NEPAL - The cause of poultry deaths has been identified as Newcastle disease. It had been feared that the mortality was caused by highly pathogenic avian influenza (HPAI).

The Ministry of Agriculture and Co-operatives (MoAC) in Nepal has clarified that the mass death of chickens in two poultry farms in Morang district was due to Newcastle disease, commonly known as ranikhet, reports myrepublica.com.

The ministry's explanation came amid widespread fear among the public about possible outbreak of bird flu in Tankisinuwari area where the farms are located.

"All samples of dead chickens brought from those farms tested negative for bird flu during tests at the Central Laboratory in Tripureshwar on 1 March. The chickens died of infection by Newcastle disease which is caused by Paramixo virus," Dr Hari Dahal, spokesperson of the ministry told myrepublica.com.

Those samples had tested negative for bird flu during the test at regional lab in Biratnagar on 28 February.

Dr Dahal also informed that Biratnagar-based Regional Livestock Directorate confirmed death of 380 chickens in two commercial farms with report of 70 more sick chickens.

Media reports on 28 February said more than 1,000 poultry died in two days in the commercial farms run by Dinesh Sitaula and Kiran Kafle of Tankisinuwari-4 of Morang district.
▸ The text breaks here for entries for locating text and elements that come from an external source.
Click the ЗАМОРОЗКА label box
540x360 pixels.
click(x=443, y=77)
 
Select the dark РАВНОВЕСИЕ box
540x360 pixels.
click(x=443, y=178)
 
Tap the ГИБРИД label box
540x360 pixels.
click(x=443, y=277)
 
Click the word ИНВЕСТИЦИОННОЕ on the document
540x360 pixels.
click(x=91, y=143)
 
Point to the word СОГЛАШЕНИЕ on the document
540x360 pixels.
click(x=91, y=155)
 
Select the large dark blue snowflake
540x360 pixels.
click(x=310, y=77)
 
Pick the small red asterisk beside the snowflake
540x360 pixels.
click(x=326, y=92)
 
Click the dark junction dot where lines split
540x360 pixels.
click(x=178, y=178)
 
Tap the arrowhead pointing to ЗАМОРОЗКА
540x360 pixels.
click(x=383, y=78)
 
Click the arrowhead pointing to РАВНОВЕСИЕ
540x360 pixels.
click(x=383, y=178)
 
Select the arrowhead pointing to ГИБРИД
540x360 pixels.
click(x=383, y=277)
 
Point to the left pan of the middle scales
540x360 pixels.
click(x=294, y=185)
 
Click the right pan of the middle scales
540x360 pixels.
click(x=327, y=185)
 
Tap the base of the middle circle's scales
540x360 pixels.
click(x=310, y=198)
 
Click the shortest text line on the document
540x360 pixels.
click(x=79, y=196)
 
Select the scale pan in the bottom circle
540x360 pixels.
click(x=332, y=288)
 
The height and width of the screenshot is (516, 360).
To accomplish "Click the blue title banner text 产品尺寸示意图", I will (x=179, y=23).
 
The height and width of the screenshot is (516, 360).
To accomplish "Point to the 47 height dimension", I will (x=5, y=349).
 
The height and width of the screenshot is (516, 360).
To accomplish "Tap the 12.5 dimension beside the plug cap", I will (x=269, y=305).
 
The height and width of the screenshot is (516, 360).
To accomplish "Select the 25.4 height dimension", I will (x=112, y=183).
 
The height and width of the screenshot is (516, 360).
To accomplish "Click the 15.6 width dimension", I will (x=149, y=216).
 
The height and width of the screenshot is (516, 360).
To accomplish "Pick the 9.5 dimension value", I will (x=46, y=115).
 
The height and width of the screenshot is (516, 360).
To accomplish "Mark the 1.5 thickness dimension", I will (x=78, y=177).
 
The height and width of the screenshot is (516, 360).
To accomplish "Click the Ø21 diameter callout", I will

Local people were panicked as the word of mass death of chickens spread as they feared it could be bird flu. Bird flu was found in Jhapa district one and a half months ago. They had demanded explanation from the government over last week's poultry deaths.

The owners of the farms have claimed that they suffered a loss of about 200,000 rupees with the death of chickens. A team of veterinary technicians from regional laboratory in Biratnagar had collected the samples and conducted immediate test before sending them to Kathmandu for further investigation, according to myrepublica.com.